2. Add fermented foods (yogurt with live cultures, kefir, sauerkraut, kimchi, kombucha) — the best human RCT evidence for raising diversity and lowering inflammation.
3. Favor a Mediterranean-style pattern; minimize ultra-processed foods, added sugar, and likely artificial sweeteners and emulsifiers (precautionary).
4. Use antibiotics only when genuinely needed, and avoid unnecessary long-term PPIs — discuss deprescribing with a clinician.
5. Exercise, sleep well, and manage stress — plausibly beneficial for the microbiome, and certainly beneficial for overall health.

Spend cautiously: 6. Skip direct-to-consumer microbiome testing kits for now — not validated, results inconsistent, rarely actionable. Revisit only if/when an FDA-authorized clinical diagnostic emerges. 7. Don't rely on probiotic supplements for general wellness. Use a specific, clinically studied strain only for a specific indication (e.g., preventing antibiotic-associated diarrhea), ideally with clinician input. Don't expect supplements to permanently "colonize" your gut. 8. Reserve FMT for recurrent C. difficile under medical care (now via approved products). Do not attempt DIY FMT or seek it for weight loss, mood, or autism outside a clinical trial.

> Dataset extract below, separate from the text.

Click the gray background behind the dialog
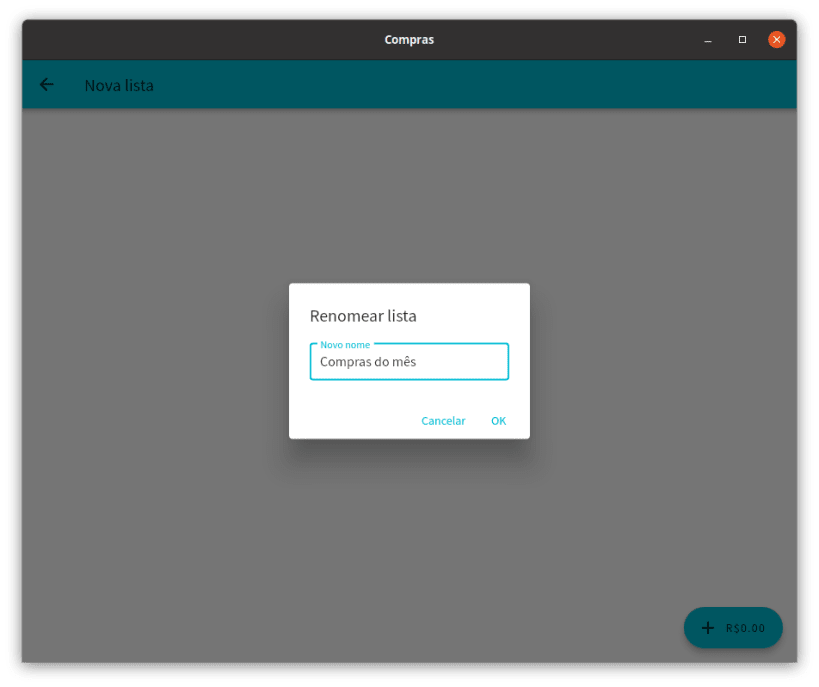 point(150,500)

Thresholds that would change this advice: an FDA-authorized microbiome diagnostic with demonstrated clinical utility; positive, replicated, adequately powered human RCTs of specific probiotic strains or FMT for a given condition; or Mendelian-randomization/intervention evidence establishing causality (rather than association) for a disease. Until then, invest in food, not tests and pills.

Caveats

• Correlation vs causation is the field's central limitation. Most human microbiome-disease links are associations; the dramatic causal results largely come from germ-free-mouse transplants, which do not replicate human physiology. Treat "mice" and "humans" as different evidence tiers.
• Reverse causation and confounding are pervasive — diet, disease, transit time, and especially medications (metformin, PPIs, antibiotics, laxatives) all reshape the microbiome and confound disease comparisons.
• Methodology is not standardized — sampling, storage, sequencing (16S vs shotgun), and bioinformatics choices materially change results, undermining cross-study and cross-company comparability.
• Stool ≠ gut. Fecal samples imperfectly represent the mucosa and different gut regions.
• "Diversity = health" is an oversimplification — necessary-not-sufficient, sometimes undesirable, and not a validated clinical target.
• Commercial conflicts of interest pervade the consumer-facing parts of this field (testing companies, supplement makers, and even research-linked products like ZOE); weigh claims accordingly.
• The science is moving fast. Specific taxa, rankings, and products cited here (e.g., ZOE's 2025 ranking, new LBPs) reflect 2023–2026 understanding and will continue to evolve.